## REQUIRED TASK
Please render every line of the rows below as a numbered list, leaving out any blank lines.

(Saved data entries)
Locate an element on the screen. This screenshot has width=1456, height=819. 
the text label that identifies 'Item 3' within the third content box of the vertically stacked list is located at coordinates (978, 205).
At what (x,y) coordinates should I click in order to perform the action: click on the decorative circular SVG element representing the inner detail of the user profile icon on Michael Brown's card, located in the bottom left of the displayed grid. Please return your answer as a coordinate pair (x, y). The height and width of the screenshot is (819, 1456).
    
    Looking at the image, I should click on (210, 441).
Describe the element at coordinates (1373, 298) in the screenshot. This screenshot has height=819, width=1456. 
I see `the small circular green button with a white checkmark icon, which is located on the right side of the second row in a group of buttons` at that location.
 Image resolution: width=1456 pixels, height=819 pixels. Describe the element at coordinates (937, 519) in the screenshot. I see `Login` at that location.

## TASK RESPONSE
1. Locate an element on the screen. This screenshot has width=1456, height=819. 
2. the text label that identifies 'Item 3' within the third content box of the vertically stacked list is located at coordinates (978, 205).
3. At what (x,y) coordinates should I click in order to perform the action: click on the decorative circular SVG element representing the inner detail of the user profile icon on Michael Brown's card, located in the bottom left of the displayed grid. Please return your answer as a coordinate pair (x, y). The height and width of the screenshot is (819, 1456).
4.     Looking at the image, I should click on (210, 441).
5. Describe the element at coordinates (1373, 298) in the screenshot. This screenshot has height=819, width=1456. 
6. I see `the small circular green button with a white checkmark icon, which is located on the right side of the second row in a group of buttons` at that location.
7.  Image resolution: width=1456 pixels, height=819 pixels. Describe the element at coordinates (937, 519) in the screenshot. I see `Login` at that location.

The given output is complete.